Records shown:
- Opening Delimiter -

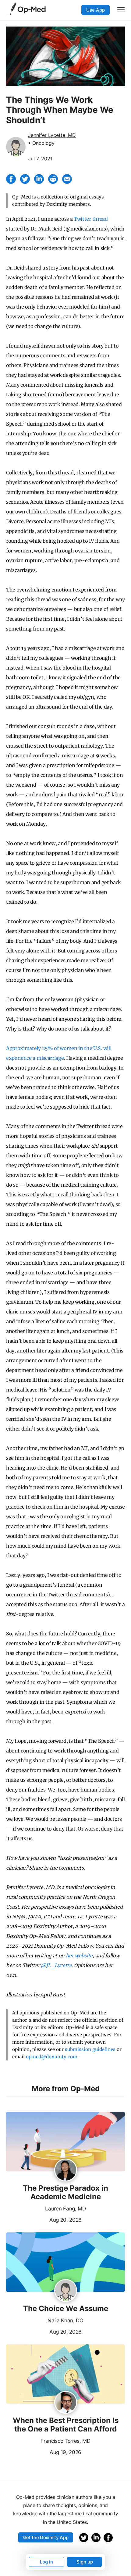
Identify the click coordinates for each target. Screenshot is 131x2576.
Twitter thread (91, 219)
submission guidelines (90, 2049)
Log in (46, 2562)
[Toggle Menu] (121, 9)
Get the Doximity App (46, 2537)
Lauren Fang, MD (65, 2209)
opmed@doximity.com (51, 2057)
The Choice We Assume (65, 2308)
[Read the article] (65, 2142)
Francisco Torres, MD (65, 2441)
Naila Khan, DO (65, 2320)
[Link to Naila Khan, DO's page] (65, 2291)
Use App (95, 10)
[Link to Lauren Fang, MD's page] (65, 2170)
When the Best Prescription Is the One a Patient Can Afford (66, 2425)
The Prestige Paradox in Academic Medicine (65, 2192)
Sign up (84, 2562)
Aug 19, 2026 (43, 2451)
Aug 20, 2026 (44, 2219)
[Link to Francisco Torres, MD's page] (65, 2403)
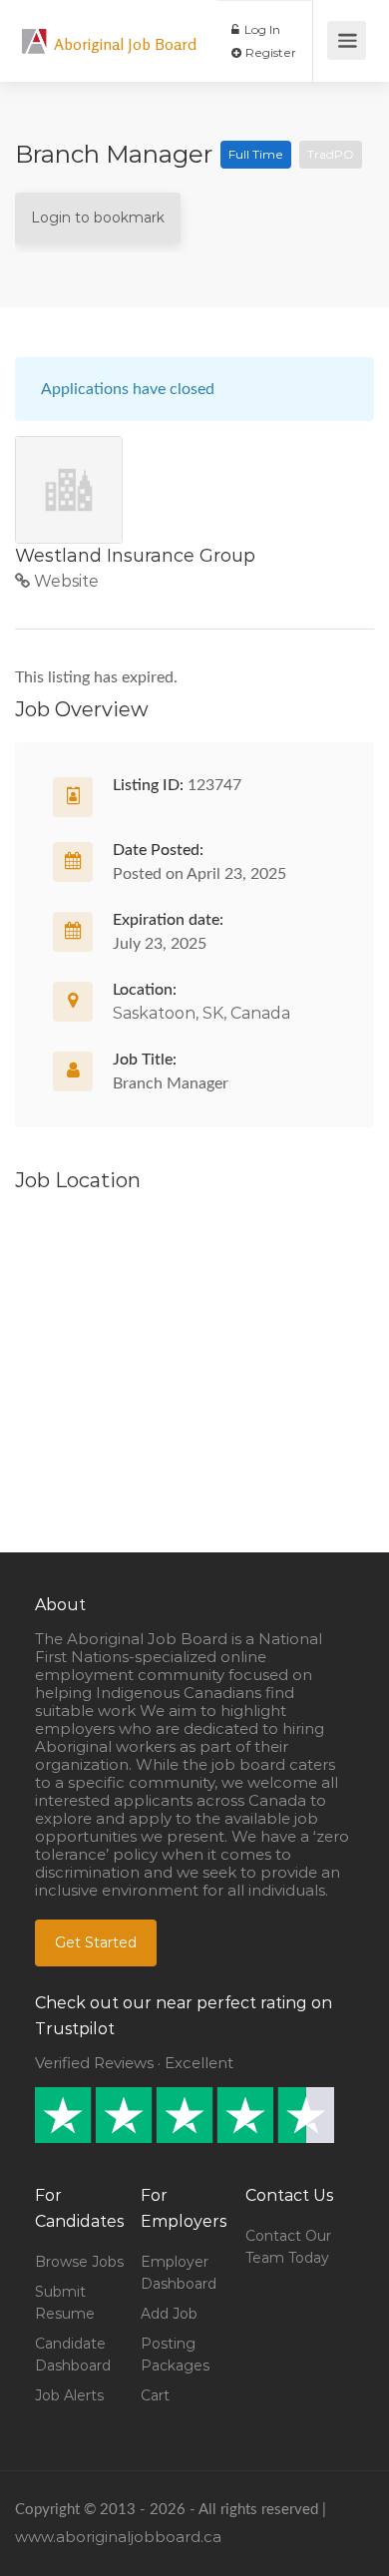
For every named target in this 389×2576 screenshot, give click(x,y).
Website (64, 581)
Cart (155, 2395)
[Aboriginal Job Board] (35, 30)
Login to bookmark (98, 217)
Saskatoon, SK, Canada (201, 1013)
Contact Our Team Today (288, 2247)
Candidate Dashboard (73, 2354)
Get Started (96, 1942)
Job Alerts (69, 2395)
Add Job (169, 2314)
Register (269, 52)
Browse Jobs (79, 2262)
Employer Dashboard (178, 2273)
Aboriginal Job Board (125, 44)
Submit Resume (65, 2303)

- Closing Delimiter -
- Opening Delimiter -

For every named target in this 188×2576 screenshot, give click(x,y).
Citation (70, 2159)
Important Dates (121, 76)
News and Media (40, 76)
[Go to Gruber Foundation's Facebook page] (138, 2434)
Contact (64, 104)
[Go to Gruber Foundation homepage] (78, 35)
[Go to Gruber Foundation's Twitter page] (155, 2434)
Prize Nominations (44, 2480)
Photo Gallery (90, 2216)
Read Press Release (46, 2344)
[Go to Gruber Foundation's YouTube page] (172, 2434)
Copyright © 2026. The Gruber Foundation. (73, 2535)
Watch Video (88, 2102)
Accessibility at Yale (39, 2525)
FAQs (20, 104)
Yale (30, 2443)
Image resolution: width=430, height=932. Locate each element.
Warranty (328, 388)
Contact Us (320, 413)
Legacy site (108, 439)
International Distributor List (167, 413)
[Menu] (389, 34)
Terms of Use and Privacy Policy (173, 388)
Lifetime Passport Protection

- Closing Delimiter -
- Opening Delimiter -

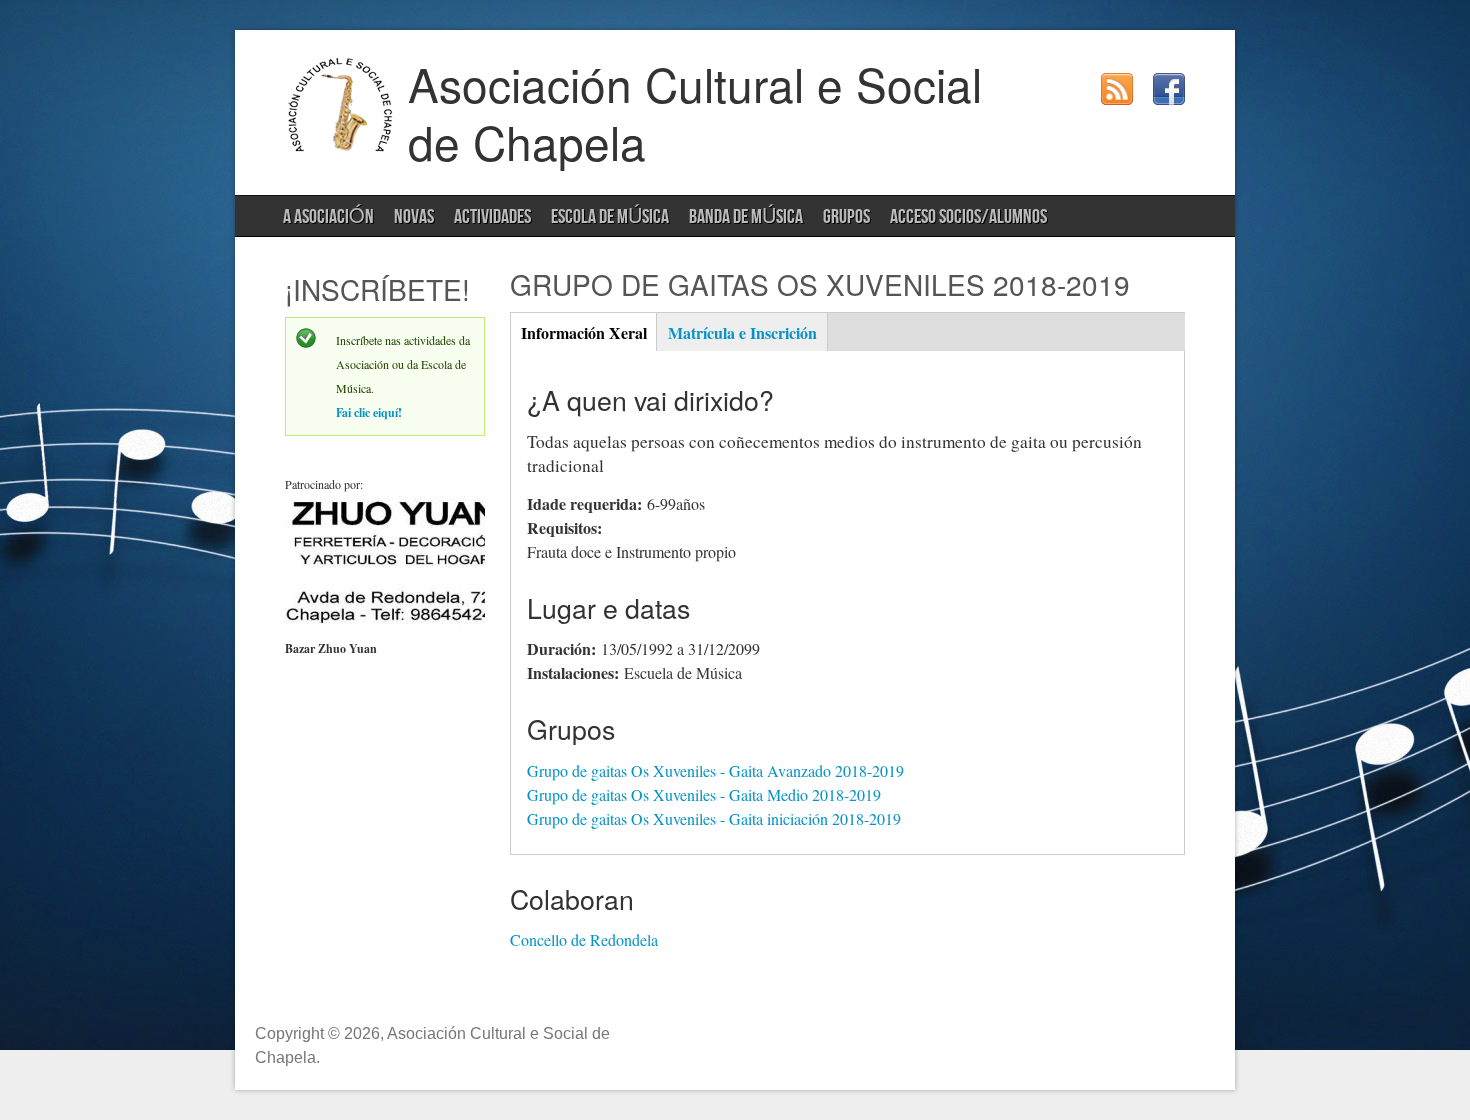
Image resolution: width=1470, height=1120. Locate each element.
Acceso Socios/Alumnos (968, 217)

- Closing Delimiter -

Your goal:
Find the word "Image" in the entries, then copy out every line that has it.

Exercise solution:
Image resolution: width=430, height=932. Locate each element.
Image resolution: width=1470, height=1120. Locate each element.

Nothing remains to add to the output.